Любопытна самая история этого письма: оно найдено в пачке перлюстрированных писем, представленных высшим властям московским почт-директором Рушковским. Из письма кн. Волконского к Васильчикову из Лайбаха, от 21 февраля 1821 года[308], известно, что в промежуток времени между подачею Чаадаевым прошения об отставке и подписанием указа о ней государь получил какие-то сведения, «весьма для него (для Чаадаева) невыгодные», вследствие чего и приказал дать ему отставку без пожалования чина; «вы удивитесь тому, что вам государь покажет», пишет Волконский. Проф. Кирпичников думал, что речь идет здесь о той «Записке о тайных обществах», которую Бенкендорф представил Александру в 1821 году и где, как сказано выше, упомянут и Чаадаев[309]. Более вероятным представляется, что Волконский имел в виду именно это перехваченное письмо к тетке.

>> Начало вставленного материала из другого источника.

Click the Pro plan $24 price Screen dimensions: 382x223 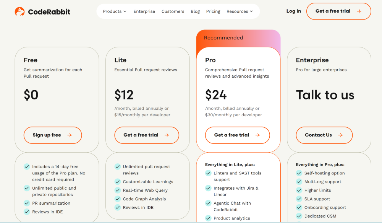pyautogui.click(x=216, y=95)
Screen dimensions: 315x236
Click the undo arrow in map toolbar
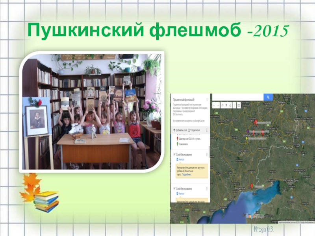point(215,105)
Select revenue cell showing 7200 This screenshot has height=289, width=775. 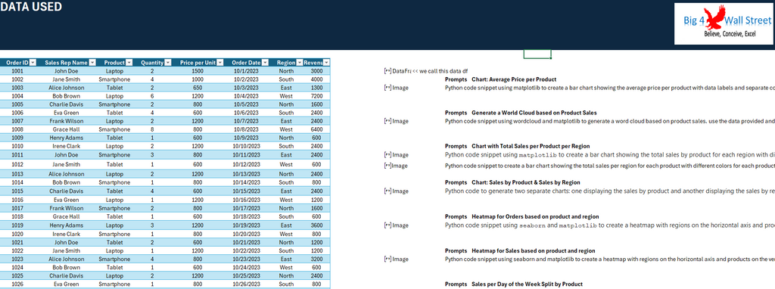[317, 96]
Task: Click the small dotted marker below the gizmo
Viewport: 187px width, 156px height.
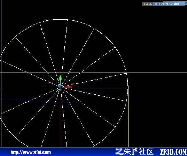Action: coord(75,103)
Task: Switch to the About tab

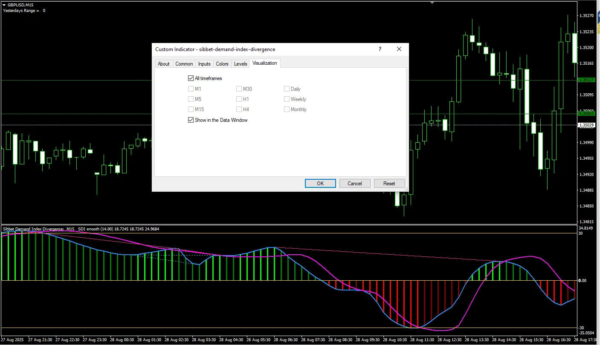Action: pos(164,64)
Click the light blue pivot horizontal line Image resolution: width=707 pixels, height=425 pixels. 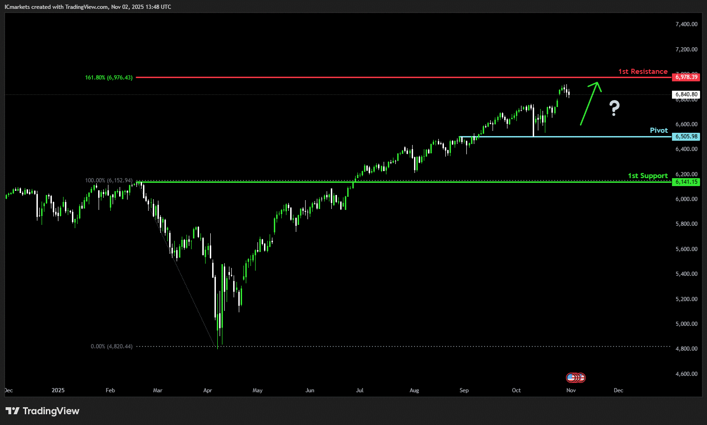(x=584, y=137)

В этом самом письме Чаадаев писал тетке, что по получении отставки проживет некоторое время в Москве – до тех пор, пока сможет уехать в Швейцарию, где намерен остаться навсегда: «Я буду навещать вас года через три, через два, может быть ежегодно, но отечеством моим будет Швейцария… Мне невозможно оставаться в России по многим причинам».
Однако заграницу он уехал только спустя два года с лишком, и не навсегда. Эти два года провел отчасти в Москве, отчасти в имении тетки[310], временами бывал в Петербурге[311]; в мае 1822 года они с братом поделили между собою наследственные нижегородские деревни, причем Петру Яковлевичу, судя по сохранившимся документам, досталось 456 душ мужского пола, с долгом на них в 29 000 руб., и земли удобной 3000 десятин, да свыше тысячи десятин леса; кроме того, брат должен был выплатить ему периодическими взносами 70 тыс. руб. В конце мая 1823 года Чаадаев отправился в Петербург и 6 июля из Кронштадта, напутствуемый Матвеем Муравьевым-Апостолом и бывшим своим товарищем по адъютантству у Васильчикова, А. Н. Раевским{217}, отплыл в Англию[312]. Действительно ли он тогда думал навсегда остаться за границей? Его ближайший друг Якушкин, с которым он переписывался из Западной Европы, по-видимому был в этом уверен: на допросе в начале 1826 года он назвал двух соучастников тайного общества – генерала Пассека, уже умершего, и Чаадаева, находившегося заграницей[313]. Конечно, Якушкин не выдал бы Чаадаева, если бы думал, что он имеет в виду вернуться. Но сам Чаадаев в заграничных письмах к брату постоянно оправдывался в том, что просрочил годичный «отпуск», данный ему теткою и братом, и о своем возвращении в Россию говорит, как об окончательном водворении на всю жизнь.
III
Прощаясь с Чаадаевым на пароходе в девятом часу вечера 6 июля 1823 года, его петербургские друзья наверное не догадывались, что перед ними стоит совсем не тот человек, которого они знали два года назад. За эти два года Чаадаев пережил глубокий душевный переворот, о котором нет ни одного намека в его биографиях: Чаадаев стал мистиком[314]{218}.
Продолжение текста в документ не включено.